Materials and Methods: In this retrospective cross-sectional study, we included reverse transcription polymerase chain reaction (RT-PCR) confirmed COVID-19 patients aged ≥ 15 years, who were admitted in Dhaka Medical College Hospital (DMCH) between May 2 and 15, 2020, the first two weeks when DMCH started admitting COVID-19 patients. Data were collected between May 25 and 29, 2020 from patients or their attendants through telephone interview by a structured questionnaire, after having appropriate consent, irrespective of outcome. One hundred and eight consecutive patients met inclusion criteria through convenient sampling from ward registrar, 102 patients could be reached over phone and data from two patients were discarded in the data cleaning process.
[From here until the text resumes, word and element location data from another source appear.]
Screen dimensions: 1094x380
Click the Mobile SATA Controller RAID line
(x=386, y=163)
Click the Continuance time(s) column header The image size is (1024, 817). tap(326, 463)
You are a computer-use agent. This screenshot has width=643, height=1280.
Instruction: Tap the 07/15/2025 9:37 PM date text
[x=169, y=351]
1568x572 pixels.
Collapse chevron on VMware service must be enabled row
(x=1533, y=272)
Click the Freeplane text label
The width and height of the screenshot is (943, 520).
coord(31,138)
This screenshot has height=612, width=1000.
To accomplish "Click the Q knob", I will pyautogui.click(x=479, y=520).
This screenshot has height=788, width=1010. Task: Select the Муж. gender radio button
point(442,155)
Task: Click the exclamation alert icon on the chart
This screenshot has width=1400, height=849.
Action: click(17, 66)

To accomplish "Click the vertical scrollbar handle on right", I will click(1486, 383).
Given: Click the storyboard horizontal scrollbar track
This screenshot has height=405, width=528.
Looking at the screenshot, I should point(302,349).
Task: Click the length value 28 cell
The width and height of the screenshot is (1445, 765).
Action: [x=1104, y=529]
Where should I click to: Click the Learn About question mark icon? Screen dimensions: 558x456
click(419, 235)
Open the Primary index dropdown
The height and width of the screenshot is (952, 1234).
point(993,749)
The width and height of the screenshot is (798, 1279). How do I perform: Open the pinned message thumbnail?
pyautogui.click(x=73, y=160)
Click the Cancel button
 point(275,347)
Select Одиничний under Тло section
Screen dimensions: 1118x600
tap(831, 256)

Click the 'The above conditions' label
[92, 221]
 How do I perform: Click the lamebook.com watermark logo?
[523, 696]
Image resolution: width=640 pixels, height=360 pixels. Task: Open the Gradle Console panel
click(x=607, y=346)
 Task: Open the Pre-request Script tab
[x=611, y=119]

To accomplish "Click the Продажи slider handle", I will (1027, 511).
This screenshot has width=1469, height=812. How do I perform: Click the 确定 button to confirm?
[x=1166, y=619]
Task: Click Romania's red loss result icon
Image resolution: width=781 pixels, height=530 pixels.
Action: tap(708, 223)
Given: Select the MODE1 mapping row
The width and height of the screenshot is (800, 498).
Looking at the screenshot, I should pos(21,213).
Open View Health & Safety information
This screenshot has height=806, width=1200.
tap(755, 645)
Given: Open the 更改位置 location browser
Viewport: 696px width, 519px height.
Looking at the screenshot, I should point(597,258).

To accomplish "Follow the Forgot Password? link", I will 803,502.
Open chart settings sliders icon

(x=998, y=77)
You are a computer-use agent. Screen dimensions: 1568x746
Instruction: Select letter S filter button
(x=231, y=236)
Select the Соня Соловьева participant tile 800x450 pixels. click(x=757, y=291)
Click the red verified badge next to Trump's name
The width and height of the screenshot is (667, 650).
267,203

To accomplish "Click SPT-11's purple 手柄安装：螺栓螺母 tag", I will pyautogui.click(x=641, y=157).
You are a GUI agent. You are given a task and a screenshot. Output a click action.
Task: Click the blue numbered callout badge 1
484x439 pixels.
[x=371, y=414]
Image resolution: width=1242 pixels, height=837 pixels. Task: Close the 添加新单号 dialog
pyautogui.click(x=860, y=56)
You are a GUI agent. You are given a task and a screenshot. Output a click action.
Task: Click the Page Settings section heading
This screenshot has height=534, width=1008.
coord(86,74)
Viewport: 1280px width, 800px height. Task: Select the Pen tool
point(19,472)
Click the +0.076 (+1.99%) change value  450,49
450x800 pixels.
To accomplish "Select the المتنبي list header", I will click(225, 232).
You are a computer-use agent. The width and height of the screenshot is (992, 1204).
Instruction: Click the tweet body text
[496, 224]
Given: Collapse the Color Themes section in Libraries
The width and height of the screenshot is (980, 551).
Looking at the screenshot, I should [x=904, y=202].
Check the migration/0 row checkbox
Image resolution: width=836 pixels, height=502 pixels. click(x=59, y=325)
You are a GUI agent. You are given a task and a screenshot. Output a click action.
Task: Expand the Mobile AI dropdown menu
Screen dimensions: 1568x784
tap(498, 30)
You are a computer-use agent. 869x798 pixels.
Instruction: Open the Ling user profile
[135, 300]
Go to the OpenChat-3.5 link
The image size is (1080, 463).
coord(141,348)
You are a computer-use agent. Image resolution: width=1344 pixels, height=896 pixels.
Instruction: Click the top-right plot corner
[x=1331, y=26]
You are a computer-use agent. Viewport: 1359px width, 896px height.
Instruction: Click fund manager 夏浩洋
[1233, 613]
The statistical analysis was done by the Statistical Package for the Social Sciences (SPSS) version 22.0.
Results: Among the total participants (n=100), mean age was 41.7±16.3 years, 63% were male and 60% patients had positive contact history. Appearance of symptom to hospital admission time was a median of 6 days (range 1 to 21 days) and mean hospital stay was 7.77 ± 5.62 days. Predominant presenting symptoms were fever (69%), cough (54%), breathlessness (41%), fatigue (40%), anorexia (26%) and diarrhea (19%). Hypertension (21%), diabetes mellitus (16%), heart diseases including ischemic heart disease (IHD) (8%) and renal diseases including chronic kidney disease (CKD) (8%) were frequent comorbidities. Ten out of hundred patients died. Older age (p= 0.001), male sex (p= 0.007), smoking (p= 0.001), breathlessness (p=0.001) and presence of comorbidities (p= < 0.05) were significantly associated with mortality.
Conclusion: Frequent positive contact history and significant association of breathlessness, smoking and comorbidities with mortality in our study reinforces that abiding by the prevention and containment process, smoking cessation, ensuring proper oxygen therapy and addressing comorbidities adequately are very important measures to mitigate COVID-19 in Bangladesh like the rest of the world.